We next describe the operation of the cache. On a read operation, the cache set is selected as usual. After selecting the set, the controller reads the tag array and data array in parallel. Instead of reading a full 32 bit word for each cache line in the set, only (n + 1) bits from the first sub-bank is read. The cache controller then, in the rest of the same cycle, checks the one bit “compression” flag to see whether the value is compressed, and decodes the value by querying the dictionary if the bit is set. Note that the paper assumes that tag access is slower than accessing both the (n + 1) bit sub-bank and the dictionary serially (probably because the tags are longer than (n + 1) bits), allowing the controller to overlap tag access and value decoding. If, however, the word is not compressed, then in the next cycle, the second sub-bank is accessed to fetch the rest of the uncompressed bits. Two optimizations can be applied. The first optimization is that since at the end of the first cycle, the result of tag comparison is already known. If a cache miss is signaled, the second bank no longer needs to be accessed. If a cache hit is signaled, then only the sub-banks for the cache line on the hit location is accessed, further reducing power consumption. The second optimization is based on the observation that it is likely that some words in the cache line is compressed, and some not. In such cases, it always takes two cycles to fully decode the line, which degrades performance, since this is likely the majority of the case. As an optimization, the critical word can be returned to the load unit first, if the critical word is compressed, which is available at the end of the first cycle.

FVC handles writes differently than reads. Instead of letting the cache controller querying the dictionary at write time, which adds one cycle penalty to the write critical path, FVC adds a CAM module to the backend of the pipieline to encode the 32 bit word to be written while the instruction traverses through the pipeline. The content CAM module is kept consistent with the cache controller’s dictionary for decoding (see below). When a store instruction has its data operand ready from the ROB, the data operand is then encoded by querying the CAM module to see if the 32 bit data operand is a frequently used value. The store buffer is also extended with an extra bit to indicate whether the value is compressed or not. On receiving a write request with a compressed value, the cache controller simply activates the first sub-bank, writes the compressed code word, and sets the compressed flag, if the access signals a hit. Misses are handled similarly to read misses as described above.

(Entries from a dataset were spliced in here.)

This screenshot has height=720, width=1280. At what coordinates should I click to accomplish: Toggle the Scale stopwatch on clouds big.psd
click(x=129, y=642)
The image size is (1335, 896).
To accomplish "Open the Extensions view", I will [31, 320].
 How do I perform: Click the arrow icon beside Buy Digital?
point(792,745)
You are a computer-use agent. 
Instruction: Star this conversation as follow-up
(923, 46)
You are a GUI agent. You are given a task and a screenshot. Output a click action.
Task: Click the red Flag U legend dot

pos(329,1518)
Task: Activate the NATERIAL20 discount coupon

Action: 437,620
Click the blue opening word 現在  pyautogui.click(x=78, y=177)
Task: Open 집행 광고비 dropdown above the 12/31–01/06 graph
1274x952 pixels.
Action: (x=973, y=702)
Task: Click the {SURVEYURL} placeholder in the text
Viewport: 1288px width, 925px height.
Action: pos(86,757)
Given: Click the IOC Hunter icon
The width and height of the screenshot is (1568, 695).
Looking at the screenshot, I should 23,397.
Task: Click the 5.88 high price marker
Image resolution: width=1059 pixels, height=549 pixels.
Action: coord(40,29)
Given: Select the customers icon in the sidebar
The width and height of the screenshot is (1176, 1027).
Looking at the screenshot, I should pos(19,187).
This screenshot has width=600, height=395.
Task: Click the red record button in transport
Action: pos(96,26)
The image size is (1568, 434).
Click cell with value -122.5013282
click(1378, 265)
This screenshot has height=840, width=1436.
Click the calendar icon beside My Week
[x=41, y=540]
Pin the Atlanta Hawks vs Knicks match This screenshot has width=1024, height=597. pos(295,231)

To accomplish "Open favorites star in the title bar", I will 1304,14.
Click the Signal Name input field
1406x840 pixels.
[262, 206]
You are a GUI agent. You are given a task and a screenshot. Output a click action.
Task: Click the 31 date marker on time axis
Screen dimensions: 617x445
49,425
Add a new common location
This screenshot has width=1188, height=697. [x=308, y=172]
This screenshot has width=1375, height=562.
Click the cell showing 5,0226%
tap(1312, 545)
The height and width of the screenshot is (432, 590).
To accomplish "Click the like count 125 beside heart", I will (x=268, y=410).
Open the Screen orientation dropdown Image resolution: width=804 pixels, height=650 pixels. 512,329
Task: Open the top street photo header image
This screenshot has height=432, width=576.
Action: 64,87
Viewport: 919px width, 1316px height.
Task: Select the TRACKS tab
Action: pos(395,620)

We next introduce how the dictionary and CAM module are initialized. The paper proposes that the CAM module be trained in a small window at the beginning of the application, with FVC turned off (i.e. always access all banks and ignore the compression flag). Frequently used values are ranked as they are read and written. At the end of the window, the CAM module sends the ranked values to the dictionary, after which training stops, and FVC is enabled. Given a CAM size and dictionary size of N, the training phase takes a CAM of size 2N (which could share the first N entries with the encoder CAM). Each entry in the training CAM consists of the value and a 2 bit saturating counter. When a value is read or written, the value is looked up in the training CAM. On a hit, the saturating counter is incremented, and if the incrementation causes the counter is saturate, the entry is swapped with the next higher entry, and the counter is cleared. On a miss, an entry with the minimum counter value from the lower half (the lower N entries in the 2N CAM module) is evicted, and the new value is inserted. At the end of the training phase, the upper half of the 2N training CAM is copied to the encoder CAM (unnecessary if these two are the same structure) and the dictionary. The contents of both remain static during the rest of the execution.